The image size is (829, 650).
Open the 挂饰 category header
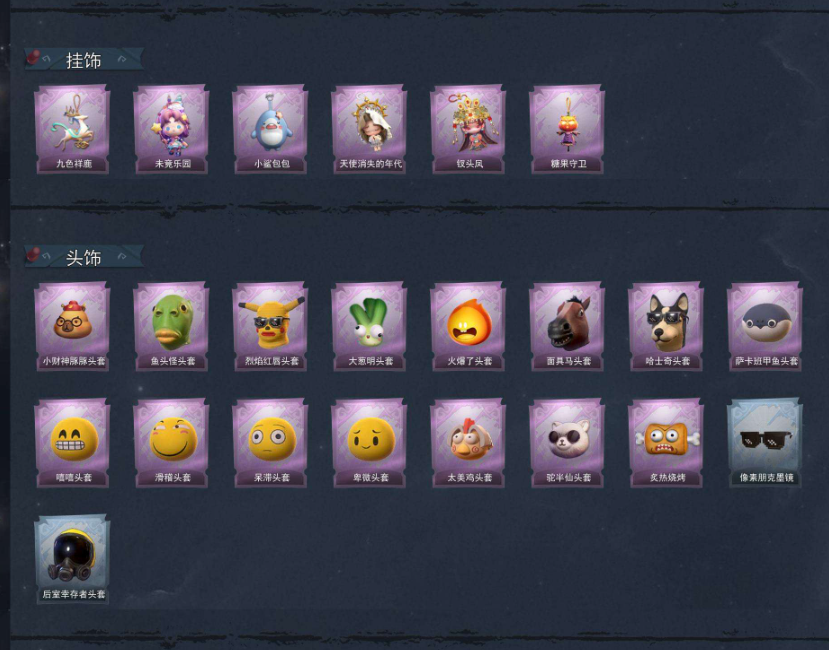pyautogui.click(x=84, y=60)
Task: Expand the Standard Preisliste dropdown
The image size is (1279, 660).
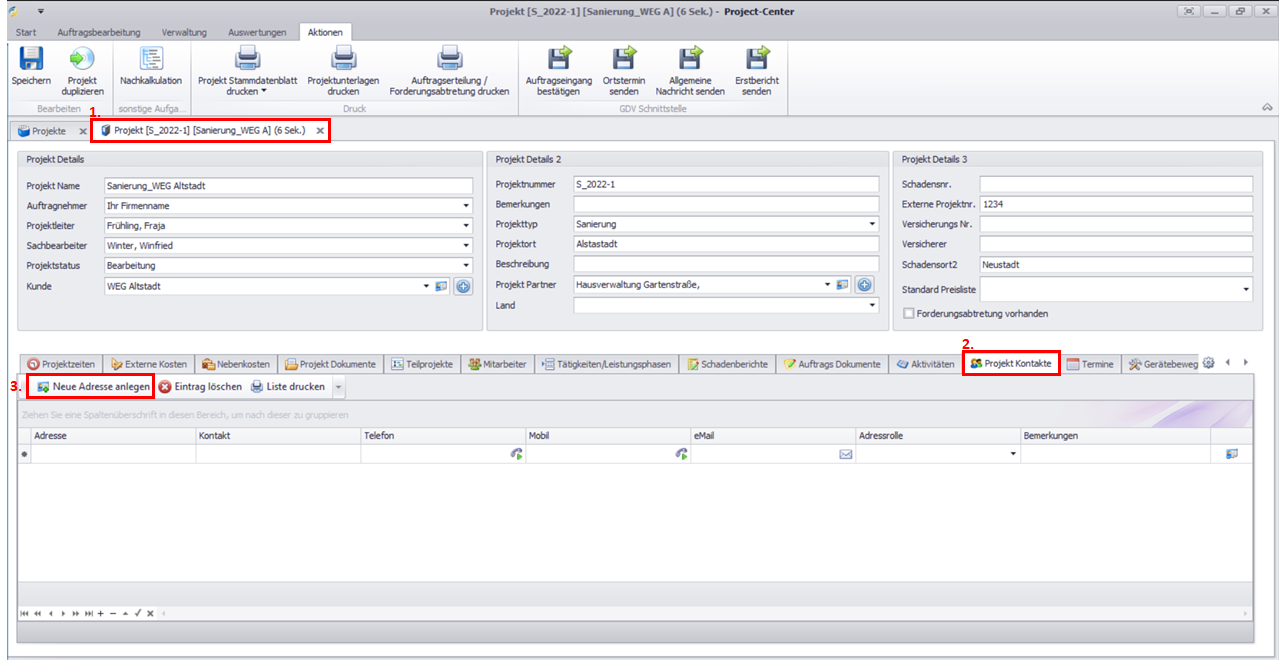Action: pos(1246,289)
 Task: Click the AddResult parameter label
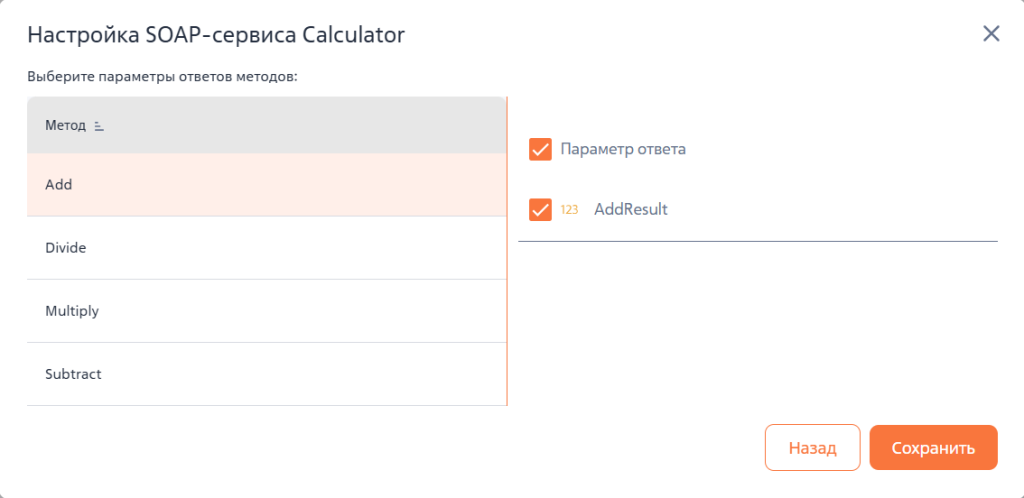click(x=631, y=210)
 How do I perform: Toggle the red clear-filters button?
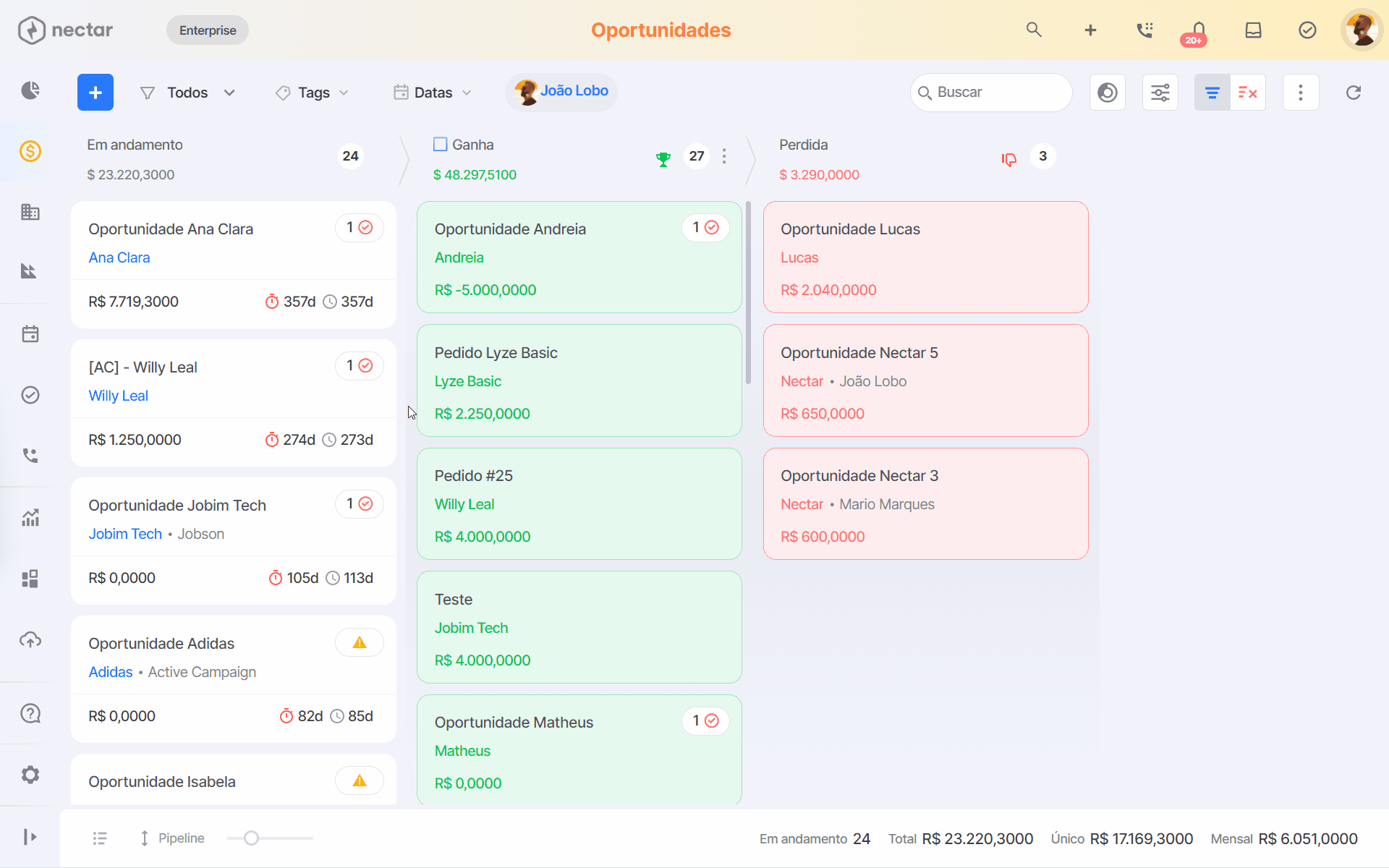click(x=1248, y=93)
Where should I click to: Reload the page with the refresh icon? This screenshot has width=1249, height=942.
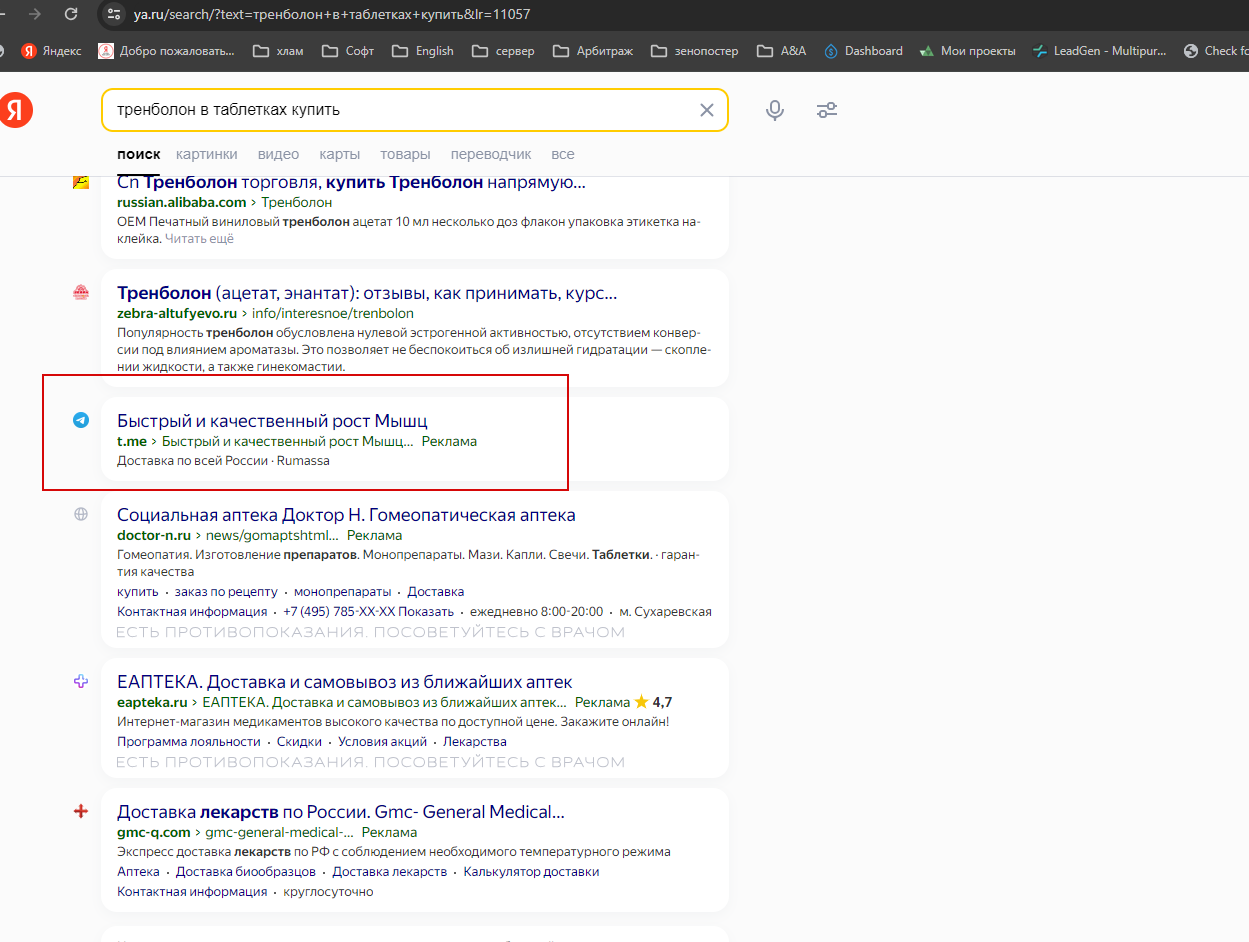click(x=71, y=14)
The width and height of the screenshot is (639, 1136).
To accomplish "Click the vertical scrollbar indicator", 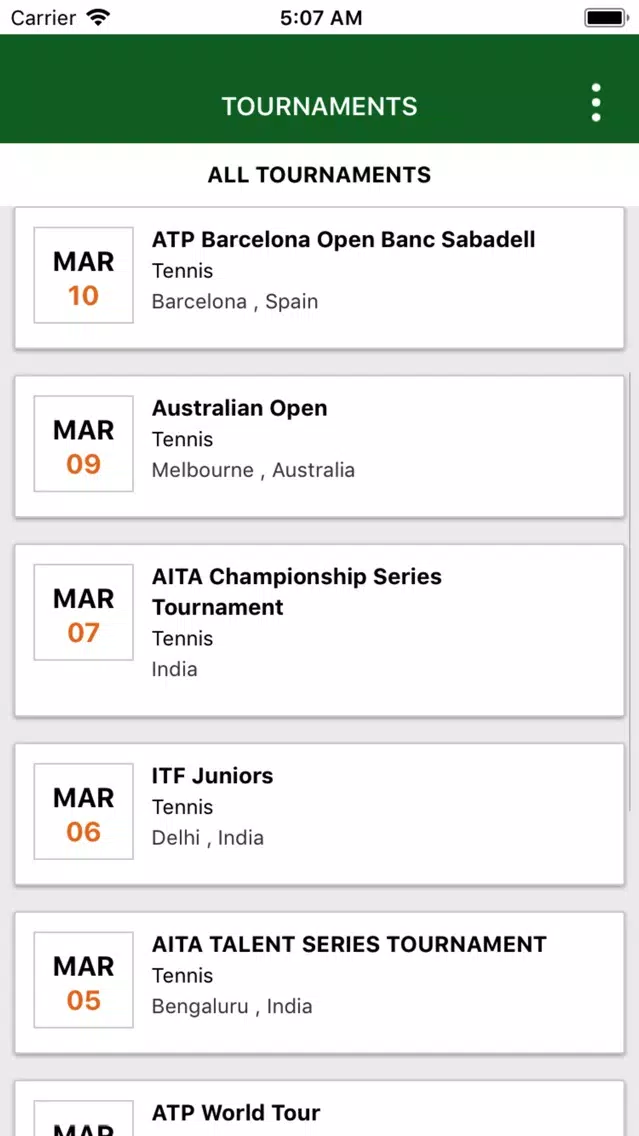I will tap(630, 590).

______

_Problem requirements:_ The answer should contain only the lines from the start of the records above through the line with "The width and", copied exactly, and no pictures.

_Solution for this exercise:_
The image size is (829, 650).
Open the 挂饰 category header
pyautogui.click(x=84, y=60)
Task: Expand the Standard Preisliste dropdown
The image size is (1279, 660).
Action: pos(1246,289)
 Task: Click the AddResult parameter label
click(x=631, y=210)
 How do I perform: Toggle the red clear-filters button?
click(x=1248, y=93)
Where should I click to: Reload the page with the refresh icon? This screenshot has width=1249, height=942.
click(x=71, y=14)
The width and height of the screenshot is (639, 1136).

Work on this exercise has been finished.